**Your goal:** Convert the records from the line containing "Mentions légales (319, 2553)" through the line containing "Warranty (120, 2158)" into a JSON list of strings, with one string per line and blank lines omitted.
## BEGIN Material
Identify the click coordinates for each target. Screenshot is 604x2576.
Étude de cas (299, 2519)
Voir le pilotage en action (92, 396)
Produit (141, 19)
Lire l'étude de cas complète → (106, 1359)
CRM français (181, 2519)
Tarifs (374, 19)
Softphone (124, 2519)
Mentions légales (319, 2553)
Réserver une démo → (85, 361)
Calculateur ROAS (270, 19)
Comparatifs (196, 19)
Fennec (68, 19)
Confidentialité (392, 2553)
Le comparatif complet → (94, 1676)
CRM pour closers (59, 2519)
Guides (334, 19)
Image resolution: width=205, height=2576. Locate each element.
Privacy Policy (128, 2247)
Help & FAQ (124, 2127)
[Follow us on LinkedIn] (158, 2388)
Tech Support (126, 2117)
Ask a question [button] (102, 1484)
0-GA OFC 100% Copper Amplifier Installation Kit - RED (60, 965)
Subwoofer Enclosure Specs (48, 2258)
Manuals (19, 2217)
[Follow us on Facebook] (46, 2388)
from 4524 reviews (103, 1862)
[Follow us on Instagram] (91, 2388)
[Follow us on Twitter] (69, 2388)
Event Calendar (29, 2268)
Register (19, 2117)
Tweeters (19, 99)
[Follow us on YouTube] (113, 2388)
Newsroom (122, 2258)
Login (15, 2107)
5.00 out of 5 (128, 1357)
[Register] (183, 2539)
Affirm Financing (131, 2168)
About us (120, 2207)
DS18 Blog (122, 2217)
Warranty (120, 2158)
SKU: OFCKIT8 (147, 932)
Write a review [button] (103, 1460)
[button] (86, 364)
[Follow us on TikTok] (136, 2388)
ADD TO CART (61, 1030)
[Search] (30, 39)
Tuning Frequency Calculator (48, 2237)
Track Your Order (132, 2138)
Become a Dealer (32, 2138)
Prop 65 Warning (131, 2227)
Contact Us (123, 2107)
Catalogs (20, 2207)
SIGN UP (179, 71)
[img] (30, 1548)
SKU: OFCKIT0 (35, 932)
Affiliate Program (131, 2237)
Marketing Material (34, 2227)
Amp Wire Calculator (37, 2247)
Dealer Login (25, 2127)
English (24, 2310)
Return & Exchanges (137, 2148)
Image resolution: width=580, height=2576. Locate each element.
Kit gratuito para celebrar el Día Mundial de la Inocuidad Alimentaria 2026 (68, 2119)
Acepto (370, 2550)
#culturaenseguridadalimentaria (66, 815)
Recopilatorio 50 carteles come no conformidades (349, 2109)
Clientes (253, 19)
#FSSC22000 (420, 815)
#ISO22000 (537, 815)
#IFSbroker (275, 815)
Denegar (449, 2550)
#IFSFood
## END Material
**Completed task:**
[
  "Mentions légales (319, 2553)",
  "Réserver une démo → (85, 361)",
  "Calculateur ROAS (270, 19)",
  "Comparatifs (196, 19)",
  "Fennec (68, 19)",
  "Confidentialité (392, 2553)",
  "Le comparatif complet → (94, 1676)",
  "CRM pour closers (59, 2519)",
  "Guides (334, 19)",
  "Image resolution: width=205, height=2576. Locate each element.",
  "Privacy Policy (128, 2247)",
  "Help & FAQ (124, 2127)",
  "[Follow us on LinkedIn] (158, 2388)",
  "Tech Support (126, 2117)",
  "Ask a question [button] (102, 1484)",
  "0-GA OFC 100% Copper Amplifier Installation Kit - RED (60, 965)",
  "Subwoofer Enclosure Specs (48, 2258)",
  "Manuals (19, 2217)",
  "[Follow us on Facebook] (46, 2388)",
  "from 4524 reviews (103, 1862)",
  "[Follow us on Instagram] (91, 2388)",
  "[Follow us on Twitter] (69, 2388)",
  "Event Calendar (29, 2268)",
  "Register (19, 2117)",
  "Tweeters (19, 99)",
  "[Follow us on YouTube] (113, 2388)",
  "Newsroom (122, 2258)",
  "Login (15, 2107)",
  "5.00 out of 5 (128, 1357)",
  "[Register] (183, 2539)",
  "Affirm Financing (131, 2168)",
  "About us (120, 2207)",
  "DS18 Blog (122, 2217)",
  "Warranty (120, 2158)"
]